I principali utilizzatori di Tether – la stablecoin ancorata al dollaro – non sono investitori statunitensi, ma cittadini dei Paesi emergenti, spesso in fuga dall’inflazione. Usare Tether significa, di fatto, comprare dollari. Ogni USDT in circolazione è una piccola forma di domanda monetaria per il dollaro USA, e ogni dollaro raccolto da Tether finisce in titoli di Stato statunitensi. Il risultato? Un finanziamento parallelo del debito americano da parte del Sud globale, senza che la Fed muova un dito.

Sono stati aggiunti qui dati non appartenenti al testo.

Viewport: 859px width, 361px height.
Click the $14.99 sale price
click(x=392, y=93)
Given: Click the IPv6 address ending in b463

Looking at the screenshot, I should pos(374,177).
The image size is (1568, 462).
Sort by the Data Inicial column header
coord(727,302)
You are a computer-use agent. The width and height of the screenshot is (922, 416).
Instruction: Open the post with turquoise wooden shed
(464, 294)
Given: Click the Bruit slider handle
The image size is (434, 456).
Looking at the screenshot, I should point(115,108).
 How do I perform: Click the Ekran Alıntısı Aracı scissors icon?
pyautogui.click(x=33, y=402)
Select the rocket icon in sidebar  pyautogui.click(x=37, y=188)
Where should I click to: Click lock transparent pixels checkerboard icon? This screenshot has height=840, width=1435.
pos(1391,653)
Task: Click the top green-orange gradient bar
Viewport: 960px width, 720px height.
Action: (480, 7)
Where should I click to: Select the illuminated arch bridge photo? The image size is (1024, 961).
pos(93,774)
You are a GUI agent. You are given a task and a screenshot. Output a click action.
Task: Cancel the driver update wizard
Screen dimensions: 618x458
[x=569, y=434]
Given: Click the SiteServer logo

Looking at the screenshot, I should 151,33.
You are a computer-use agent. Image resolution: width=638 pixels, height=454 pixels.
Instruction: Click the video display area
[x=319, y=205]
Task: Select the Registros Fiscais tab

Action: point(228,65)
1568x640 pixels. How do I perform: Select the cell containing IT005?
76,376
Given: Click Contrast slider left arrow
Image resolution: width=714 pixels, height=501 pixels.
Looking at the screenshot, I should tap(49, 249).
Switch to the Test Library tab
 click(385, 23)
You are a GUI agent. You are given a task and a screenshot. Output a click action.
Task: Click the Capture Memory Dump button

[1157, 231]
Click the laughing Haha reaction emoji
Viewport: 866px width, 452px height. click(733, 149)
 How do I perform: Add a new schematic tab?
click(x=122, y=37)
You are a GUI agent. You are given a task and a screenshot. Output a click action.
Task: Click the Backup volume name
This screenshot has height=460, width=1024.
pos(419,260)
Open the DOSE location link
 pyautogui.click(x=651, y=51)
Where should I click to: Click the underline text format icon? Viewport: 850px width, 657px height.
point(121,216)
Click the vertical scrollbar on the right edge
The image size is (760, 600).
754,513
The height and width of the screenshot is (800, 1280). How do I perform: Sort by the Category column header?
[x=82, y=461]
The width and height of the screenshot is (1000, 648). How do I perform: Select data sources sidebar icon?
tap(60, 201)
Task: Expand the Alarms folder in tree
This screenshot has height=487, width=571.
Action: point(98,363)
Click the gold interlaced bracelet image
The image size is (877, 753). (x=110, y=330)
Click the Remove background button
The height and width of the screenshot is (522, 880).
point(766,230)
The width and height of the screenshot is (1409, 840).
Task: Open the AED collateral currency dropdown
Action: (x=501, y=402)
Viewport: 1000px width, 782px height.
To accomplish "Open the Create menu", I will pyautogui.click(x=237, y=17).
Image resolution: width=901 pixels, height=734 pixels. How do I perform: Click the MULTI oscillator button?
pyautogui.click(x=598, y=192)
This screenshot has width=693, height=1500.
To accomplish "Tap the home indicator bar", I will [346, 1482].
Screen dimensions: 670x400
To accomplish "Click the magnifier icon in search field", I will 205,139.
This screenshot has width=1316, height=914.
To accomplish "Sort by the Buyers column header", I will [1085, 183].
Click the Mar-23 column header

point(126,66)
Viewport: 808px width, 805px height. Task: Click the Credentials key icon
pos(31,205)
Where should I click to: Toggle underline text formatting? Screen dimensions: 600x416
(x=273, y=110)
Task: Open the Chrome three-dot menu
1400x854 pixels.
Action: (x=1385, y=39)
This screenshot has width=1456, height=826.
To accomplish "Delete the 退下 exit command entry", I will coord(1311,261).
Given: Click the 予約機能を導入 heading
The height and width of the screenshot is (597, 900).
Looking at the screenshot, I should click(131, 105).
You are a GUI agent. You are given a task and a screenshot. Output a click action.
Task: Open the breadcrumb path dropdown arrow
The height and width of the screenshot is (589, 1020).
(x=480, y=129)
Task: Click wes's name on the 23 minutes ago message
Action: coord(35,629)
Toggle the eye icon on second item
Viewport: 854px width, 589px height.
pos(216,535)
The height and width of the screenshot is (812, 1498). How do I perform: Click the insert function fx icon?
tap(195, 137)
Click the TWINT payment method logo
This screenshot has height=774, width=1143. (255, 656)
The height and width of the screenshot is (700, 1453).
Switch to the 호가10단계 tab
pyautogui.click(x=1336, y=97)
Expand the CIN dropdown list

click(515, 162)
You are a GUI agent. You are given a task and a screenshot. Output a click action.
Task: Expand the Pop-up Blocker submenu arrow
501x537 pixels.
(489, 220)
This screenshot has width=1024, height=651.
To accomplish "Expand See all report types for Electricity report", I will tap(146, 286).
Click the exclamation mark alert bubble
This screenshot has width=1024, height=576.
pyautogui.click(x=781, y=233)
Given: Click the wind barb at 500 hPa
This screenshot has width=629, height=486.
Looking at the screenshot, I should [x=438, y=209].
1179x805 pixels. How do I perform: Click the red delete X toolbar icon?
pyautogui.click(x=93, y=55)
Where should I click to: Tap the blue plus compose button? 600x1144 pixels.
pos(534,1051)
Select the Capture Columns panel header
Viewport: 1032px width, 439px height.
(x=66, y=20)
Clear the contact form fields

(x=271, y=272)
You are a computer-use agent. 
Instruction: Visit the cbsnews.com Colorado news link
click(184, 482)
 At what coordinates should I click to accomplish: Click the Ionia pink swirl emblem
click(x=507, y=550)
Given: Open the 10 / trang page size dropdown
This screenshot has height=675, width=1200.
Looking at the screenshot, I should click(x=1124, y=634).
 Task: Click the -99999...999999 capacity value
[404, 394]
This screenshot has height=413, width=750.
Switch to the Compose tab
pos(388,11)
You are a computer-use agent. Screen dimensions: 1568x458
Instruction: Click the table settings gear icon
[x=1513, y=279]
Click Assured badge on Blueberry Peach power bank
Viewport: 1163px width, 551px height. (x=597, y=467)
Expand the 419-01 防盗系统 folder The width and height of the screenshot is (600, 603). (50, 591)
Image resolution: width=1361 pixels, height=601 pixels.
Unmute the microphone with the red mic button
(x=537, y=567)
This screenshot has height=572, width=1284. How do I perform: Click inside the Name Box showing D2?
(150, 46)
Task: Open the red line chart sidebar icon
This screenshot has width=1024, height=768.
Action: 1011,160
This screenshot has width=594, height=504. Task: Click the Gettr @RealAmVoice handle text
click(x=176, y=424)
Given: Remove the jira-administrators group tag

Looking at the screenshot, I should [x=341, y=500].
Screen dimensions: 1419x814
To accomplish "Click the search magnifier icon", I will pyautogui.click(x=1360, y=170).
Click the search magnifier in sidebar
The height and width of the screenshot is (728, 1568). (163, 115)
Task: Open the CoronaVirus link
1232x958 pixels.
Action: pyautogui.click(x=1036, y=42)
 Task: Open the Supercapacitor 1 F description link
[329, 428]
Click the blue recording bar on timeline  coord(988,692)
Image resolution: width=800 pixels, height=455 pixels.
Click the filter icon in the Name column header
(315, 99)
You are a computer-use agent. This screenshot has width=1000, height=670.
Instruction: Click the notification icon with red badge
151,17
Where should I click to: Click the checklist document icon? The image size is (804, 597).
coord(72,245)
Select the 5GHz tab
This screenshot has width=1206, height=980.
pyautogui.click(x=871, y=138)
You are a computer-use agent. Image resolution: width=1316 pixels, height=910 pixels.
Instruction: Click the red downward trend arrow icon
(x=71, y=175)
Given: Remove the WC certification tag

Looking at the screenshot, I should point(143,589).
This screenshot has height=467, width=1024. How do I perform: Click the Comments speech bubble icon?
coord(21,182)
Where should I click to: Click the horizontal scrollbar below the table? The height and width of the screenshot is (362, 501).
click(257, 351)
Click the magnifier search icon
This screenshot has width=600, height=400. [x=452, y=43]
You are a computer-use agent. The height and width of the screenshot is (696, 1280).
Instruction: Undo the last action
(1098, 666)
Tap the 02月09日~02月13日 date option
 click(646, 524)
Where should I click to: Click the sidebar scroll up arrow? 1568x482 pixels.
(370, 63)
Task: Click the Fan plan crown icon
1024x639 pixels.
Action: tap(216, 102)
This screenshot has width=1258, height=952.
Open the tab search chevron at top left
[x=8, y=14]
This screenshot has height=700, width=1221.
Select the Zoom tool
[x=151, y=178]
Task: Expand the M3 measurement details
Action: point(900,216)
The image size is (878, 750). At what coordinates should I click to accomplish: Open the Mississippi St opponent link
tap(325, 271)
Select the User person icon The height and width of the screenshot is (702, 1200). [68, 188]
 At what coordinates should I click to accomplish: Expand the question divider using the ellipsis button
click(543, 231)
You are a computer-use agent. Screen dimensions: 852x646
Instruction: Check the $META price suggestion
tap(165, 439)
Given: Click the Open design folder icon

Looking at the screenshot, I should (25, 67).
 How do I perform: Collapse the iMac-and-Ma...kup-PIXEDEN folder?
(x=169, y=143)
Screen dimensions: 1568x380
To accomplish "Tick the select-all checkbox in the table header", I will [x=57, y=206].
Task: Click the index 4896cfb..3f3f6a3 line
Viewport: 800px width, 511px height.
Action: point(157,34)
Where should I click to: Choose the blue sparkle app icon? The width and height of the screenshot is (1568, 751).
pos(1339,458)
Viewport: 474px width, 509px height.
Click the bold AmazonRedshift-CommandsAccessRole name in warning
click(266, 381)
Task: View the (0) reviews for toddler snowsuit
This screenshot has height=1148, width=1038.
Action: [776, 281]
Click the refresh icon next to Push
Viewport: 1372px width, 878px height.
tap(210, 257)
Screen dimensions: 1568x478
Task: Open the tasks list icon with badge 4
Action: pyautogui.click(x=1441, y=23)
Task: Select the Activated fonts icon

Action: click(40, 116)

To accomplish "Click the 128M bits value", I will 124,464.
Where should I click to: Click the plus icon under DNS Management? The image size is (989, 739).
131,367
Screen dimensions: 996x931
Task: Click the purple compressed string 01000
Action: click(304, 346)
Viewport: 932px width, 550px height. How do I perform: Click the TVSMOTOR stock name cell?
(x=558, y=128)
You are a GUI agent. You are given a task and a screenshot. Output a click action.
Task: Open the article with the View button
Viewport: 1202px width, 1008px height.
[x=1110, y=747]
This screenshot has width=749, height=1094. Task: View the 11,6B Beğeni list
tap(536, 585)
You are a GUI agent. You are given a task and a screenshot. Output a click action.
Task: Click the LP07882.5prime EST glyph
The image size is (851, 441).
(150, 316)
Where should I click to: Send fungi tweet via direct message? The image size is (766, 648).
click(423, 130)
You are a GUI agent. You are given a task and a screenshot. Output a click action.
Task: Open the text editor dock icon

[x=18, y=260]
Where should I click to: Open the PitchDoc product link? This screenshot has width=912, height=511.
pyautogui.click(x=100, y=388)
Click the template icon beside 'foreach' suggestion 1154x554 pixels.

Keep America Great with Bitcoin
È in questo contesto che vanno lette iniziative come la Strategic Bitcoin Reserve e la proposta di regolamentazione sulle stablecoin: non un’apertura ideologica al mondo crypto, ma un piano ben strutturato per incanalare l’interesse globale per le valute digitali verso gli asset statunitensi. Il fine è geopolitico, non estetico: attrarre flussi di capitale, sostenere la domanda di dollari e consolidare la centralità finanziaria degli Stati Uniti.
In definitiva, per Trump il crypto-mondo non è il fine, ma un mezzo per rafforzare la posizione fiscale e monetaria degli USA. Una leva ibrida, che parla ai mercati, ma serve alla geopolitica.
Dollaro digitale come arma di soft power
Nonostante i suoi modi stravaganti ed eccentrici, non dobbiamo essere prevenuti. È molto utile capire la mentalità di Trump, perché ci sorprendiamo ancora di cose che sono perfettamente in linea con il carattere del personaggio.
Come spesso accade nella sua visione, le apparenze ingannano: dietro la retorica populista e gli NFT da collezione, si cela una strategia monetaria sofisticata, in cui anche le crypto diventano parte del toolkit della superpotenza americana. Make America Great Again.